Fig. 1: Using Bayesian statistical learning to integrate temperature dependence in enzyme-constrained GEMs.
From: Bayesian genome scale modelling identifies thermal determinants of yeast metabolism

a An illustration of the temperature effects on enzyme-catalyzed reactions and their integration into an etcGEM (see detailed description and equations in “Methods” section).
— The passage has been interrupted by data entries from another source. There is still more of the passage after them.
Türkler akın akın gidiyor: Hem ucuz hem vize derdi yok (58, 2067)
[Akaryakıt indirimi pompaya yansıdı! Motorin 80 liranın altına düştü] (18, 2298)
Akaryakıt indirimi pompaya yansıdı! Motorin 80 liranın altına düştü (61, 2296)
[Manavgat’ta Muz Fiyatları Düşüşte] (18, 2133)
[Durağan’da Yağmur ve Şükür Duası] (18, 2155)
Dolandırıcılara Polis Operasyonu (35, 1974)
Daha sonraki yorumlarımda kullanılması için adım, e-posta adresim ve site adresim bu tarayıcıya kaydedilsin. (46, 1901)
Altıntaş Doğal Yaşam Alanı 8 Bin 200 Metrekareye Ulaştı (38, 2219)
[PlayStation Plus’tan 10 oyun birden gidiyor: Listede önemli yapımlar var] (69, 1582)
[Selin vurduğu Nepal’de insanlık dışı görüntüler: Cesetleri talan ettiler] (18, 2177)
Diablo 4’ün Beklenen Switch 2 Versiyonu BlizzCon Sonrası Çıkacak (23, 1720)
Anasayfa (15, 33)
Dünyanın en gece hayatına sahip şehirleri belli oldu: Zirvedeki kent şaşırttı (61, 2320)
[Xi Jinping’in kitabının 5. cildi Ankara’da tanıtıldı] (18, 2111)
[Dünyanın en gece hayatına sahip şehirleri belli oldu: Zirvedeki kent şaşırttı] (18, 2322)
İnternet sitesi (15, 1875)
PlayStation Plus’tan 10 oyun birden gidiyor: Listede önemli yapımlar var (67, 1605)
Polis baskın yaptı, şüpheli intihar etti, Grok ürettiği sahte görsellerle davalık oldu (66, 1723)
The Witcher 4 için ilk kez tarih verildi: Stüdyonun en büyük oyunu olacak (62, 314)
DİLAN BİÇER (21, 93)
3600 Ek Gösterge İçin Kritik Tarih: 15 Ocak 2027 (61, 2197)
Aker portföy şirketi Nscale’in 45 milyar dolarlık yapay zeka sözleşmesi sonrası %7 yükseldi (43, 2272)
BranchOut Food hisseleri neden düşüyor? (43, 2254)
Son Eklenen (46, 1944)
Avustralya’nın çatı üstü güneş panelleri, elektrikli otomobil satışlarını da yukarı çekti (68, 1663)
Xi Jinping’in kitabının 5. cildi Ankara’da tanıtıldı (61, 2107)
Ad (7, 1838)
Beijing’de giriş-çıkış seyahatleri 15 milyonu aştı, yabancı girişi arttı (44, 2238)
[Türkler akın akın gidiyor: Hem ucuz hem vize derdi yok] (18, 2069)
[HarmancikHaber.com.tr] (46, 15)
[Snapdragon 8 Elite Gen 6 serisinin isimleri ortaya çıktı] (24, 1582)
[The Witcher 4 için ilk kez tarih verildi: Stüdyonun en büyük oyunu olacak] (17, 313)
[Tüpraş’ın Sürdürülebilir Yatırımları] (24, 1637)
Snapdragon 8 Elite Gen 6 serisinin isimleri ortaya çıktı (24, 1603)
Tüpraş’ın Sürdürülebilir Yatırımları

The metabolic network ecYeast7.616 is shown. b A two-state denaturation model20,21,58 was used to describe the temperature-dependent unfolding process. [E]N is the concentration of the enzyme in the native state; Topt is the optimal temperature at which the specific activity is maximized; Tm and T90 are temperatures at which there is a 50 and 90% probability that an enzyme is in the denatured state, respectively. c Macromolecular rate theory31,33 describing the temperature dependence of enzyme turnover number kcat. Inset shows the heat capacity difference between ground state (E + S) and transition state (E − TS), adapted from Hobbs et al.31. d Temperature dependence of enzyme-specific activity r, which is a product of (b) and (c). e Overview the Bayesian statistical learning approach, where the problem can be formulated as given a generative model (M) (enzyme and temperature constrained genome-scale metabolic model, etcGEM in this study) corresponding to a set of parameters θ and a set of measurements D (phenome data), Bayes’ theorem provides a direct way of updating the Prior distribution of parameters P(θ) to a Posterior distribution P(θ|D): \(P(\theta |D) = \frac{{P(D|\theta ) \times P(\theta)}}{{P(D)}}\). P(θ|D) is thereby a less uncertain description of the real θ. Since P(D|θ) is, in most applications, computationally expensive or even infeasible to obtain, a sequential Monte Carlo based approximate Bayesian computation (SMC-ABC) approach was implemented (“Methods”) to sample a list of parameter sets from the Posterior.